Innovation is the key element to making the business increasingly sustainable. In Milan, Cinzia Corsetti, Head of Sustainability Italy at Enel, presented Enel’s most cutting-edge projects, for example in electric mobility, including the V2G technology, which will transform the e-car into a battery, an innovative system that Enel is developing abroad (Denmark) because the regulatory path in Italy is still at its initial stages.
A good example are the initiatives of creating shared value launched in Abruzzo after the earthquake and snow emergency to promote youth employment and to support socio-economic recovery.
There was also space to tell the story of an initiative just launched at Enel and developed as a startup. Giovanni Pepicelli, Digital Transformation, Global ICT at Enel, and team leader of the startup, explained that Powergift transforms solar energy into charity: those who produce more photovoltaic energy than they consume can give it to those who need it.
Diversity and inclusion
As demonstrated by the 17 UN goals, sustainability can take many shapes, each of which is different yet interconnected. For example, diversity and inclusion. “Diversity is good for business,” explained Iliana Totaro, Head of People Care and Diversity Management at Enel. A research study carried out by the Bocconi University a couple of years ago showed an increase in productivity for companies after the entrance of women directors in the BoD as a result of the Golfo-Mosca Act in Italy. From this point of view too, Enel is leading the way: “In all recruiting processes at Enel today, we set the goal of having an equal number of men and women in our selection pools and for this reason we actively promote the participation of women in STEM disciplines and parenthood as a gym that trains in skills useful to business.”

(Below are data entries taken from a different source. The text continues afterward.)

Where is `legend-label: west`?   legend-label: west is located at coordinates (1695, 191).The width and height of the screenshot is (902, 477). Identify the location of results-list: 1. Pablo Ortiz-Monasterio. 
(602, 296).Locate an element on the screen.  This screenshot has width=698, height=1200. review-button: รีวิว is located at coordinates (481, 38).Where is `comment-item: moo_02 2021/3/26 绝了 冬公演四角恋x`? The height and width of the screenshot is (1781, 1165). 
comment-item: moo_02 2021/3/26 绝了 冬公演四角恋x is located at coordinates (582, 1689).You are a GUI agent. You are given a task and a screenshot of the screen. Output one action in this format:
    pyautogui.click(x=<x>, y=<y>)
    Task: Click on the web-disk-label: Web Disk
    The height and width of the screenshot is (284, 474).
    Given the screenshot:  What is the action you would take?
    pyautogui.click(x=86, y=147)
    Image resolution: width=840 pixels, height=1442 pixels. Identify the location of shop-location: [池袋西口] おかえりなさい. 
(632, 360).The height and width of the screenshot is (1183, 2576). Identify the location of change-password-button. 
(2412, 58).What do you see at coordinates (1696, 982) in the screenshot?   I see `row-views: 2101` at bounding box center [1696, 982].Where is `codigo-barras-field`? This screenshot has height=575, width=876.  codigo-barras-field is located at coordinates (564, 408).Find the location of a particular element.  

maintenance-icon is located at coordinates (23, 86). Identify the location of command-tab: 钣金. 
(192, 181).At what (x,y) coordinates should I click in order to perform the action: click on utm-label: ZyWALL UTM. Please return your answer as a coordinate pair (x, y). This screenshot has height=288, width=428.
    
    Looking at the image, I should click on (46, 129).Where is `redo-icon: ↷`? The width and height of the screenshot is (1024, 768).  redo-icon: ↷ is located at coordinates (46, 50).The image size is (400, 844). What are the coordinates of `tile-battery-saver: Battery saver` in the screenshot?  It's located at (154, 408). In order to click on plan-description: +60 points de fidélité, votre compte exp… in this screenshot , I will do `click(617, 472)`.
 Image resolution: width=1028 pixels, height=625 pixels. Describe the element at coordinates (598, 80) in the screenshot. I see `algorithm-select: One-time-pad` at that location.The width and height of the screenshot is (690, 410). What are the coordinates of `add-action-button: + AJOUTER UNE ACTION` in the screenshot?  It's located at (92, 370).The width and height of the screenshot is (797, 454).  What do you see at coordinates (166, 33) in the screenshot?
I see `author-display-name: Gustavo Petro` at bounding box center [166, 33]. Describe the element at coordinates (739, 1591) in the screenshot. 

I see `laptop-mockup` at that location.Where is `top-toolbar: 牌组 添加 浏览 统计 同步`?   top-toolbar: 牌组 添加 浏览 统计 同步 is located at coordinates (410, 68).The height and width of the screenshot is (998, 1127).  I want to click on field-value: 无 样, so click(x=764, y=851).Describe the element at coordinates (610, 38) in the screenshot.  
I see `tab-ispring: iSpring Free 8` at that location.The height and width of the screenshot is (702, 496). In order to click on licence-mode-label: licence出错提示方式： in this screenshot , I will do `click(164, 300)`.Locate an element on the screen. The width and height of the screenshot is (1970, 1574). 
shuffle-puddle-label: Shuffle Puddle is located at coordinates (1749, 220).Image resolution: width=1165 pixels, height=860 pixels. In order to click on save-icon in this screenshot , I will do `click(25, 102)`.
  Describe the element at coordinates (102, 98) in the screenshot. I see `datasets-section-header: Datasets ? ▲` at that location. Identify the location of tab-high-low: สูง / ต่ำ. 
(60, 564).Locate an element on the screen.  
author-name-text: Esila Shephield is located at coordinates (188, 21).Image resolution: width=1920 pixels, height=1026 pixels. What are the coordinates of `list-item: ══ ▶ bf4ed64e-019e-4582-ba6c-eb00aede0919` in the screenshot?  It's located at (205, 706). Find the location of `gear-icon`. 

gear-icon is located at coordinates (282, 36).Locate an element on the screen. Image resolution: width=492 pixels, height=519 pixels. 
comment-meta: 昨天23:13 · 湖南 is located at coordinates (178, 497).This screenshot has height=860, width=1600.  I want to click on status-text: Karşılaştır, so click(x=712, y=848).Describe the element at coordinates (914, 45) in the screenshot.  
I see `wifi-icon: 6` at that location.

Finally, in the course of the two days at the Bocconi University, the impact of new major legislation was also discussed. For example, Law 125 of 2014 on social cooperation, which under Article 23 enhances the role of private enterprises or Legislative Decree 254/2016 on non-financial disclosure, which entered into force in January 2017. According to Giulia Genuardi, Head of Sustainability Planning and Performance Management at Enel, this is “a further step forward in defining a sustainable model that combines operational and economic factors with environmental, social and governance ones. It is a challenge that calls for the collaboration of everyone at the company, but especially between companies and supervisory bodies, such as auditors and Consob.”